«Exijo la rescisión de mi contrato con la SGAE»

Javier Becerra
Javier becerra A CORUÑA / LA VOZ

FIRMAS

CESAR QUIAN

El socio de la cadena Café Hispano rechaza la postura de Autores y pide la ruptura expresa de su vínculo con ellos

09 ene 2014 . Actualizado a las 07:00 h.

La promesa de la SGAE de que no cobrará su cuota mensual si no se usa su repertorio no le sirve a Bernard Parente. El socio de la cadena Café Hispano, que tuvo que pagar una indemnización de 1.622 euros a la entidad (aunque asegura que solo pone música con licencia libre de derechos), pide otra cosa. «Exijo la rescisión de mi contrato con la SGAE -dice tajante-. Yo no uso canciones de su repertorio y, por eso, les he pedido varias veces la ruptura del contrato.
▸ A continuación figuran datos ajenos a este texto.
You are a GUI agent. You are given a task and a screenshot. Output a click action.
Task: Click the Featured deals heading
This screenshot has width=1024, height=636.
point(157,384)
Pero ellos no me han hecho ni caso. Todo lo contrario, me han llevado a juicio».

Parente, que tendría que abonar 18,44 euros mensuales más IVA a la entidad, recuerda que la sentencia que lo condenó subrayaba una de las cláusulas del contrato. Esta dice que para la ruptura es necesario retirar los equipos de música y televisión. Se pone firme al respecto: «No voy a retirar el equipo de música porque es de mi propiedad, no es de la SGAE ni de nadie. Si ellos fueran los que te dejan el equipo, vale. Pero si yo pago mi equipo y solo pongo música con licencia libre, ¿por qué voy a tener que estar vinculado con ellos de esa manera?»

El hostelero considera totalmente ilógica la secuencia: «No uso sus servicios. No tengo porque seguir con ellos. ¿Cuál es mi situación ahora? Ellos dicen que efectuarán la comprobación pertinente y, si es negativa, se aplicaría la suspensión del contrato. Es decir, una vez más estamos con esa manera rara de hacer las cosas. ¿Cuándo vendrán? ¿Cuál es mi situación con ellos hasta entonces?».

Por tanto, pide la rescisión expresa del vínculo mercantil que los une. «Luego que manden a los inspectores que quieran. Si uno de ellos encuentra que pongo una canción de su repertorio, que es algo que no va a pasar, que me denuncien. Que me hagan pagar la multa o la indemnización correspondiente, pero lo que no puede ser es que me dejen en suspenso de esa manera».

«Mi negocio no es la música»

Al socio de El Hispano le irrita que la SGAE considere la música como un servicio que ofrece a la clientela. «A mis locales la gente viene por otros motivos -sostiene-. Mi negocio no es la música y, por ello, no tengo que usar una determinada, puedo poner la que quiera. Como no quiero pagarles ni un céntimo, me preocupo de buscar canciones libres de derechos en Internet. Y me retienen en base a un monopolio, con presiones y con engaños solo para recaudar».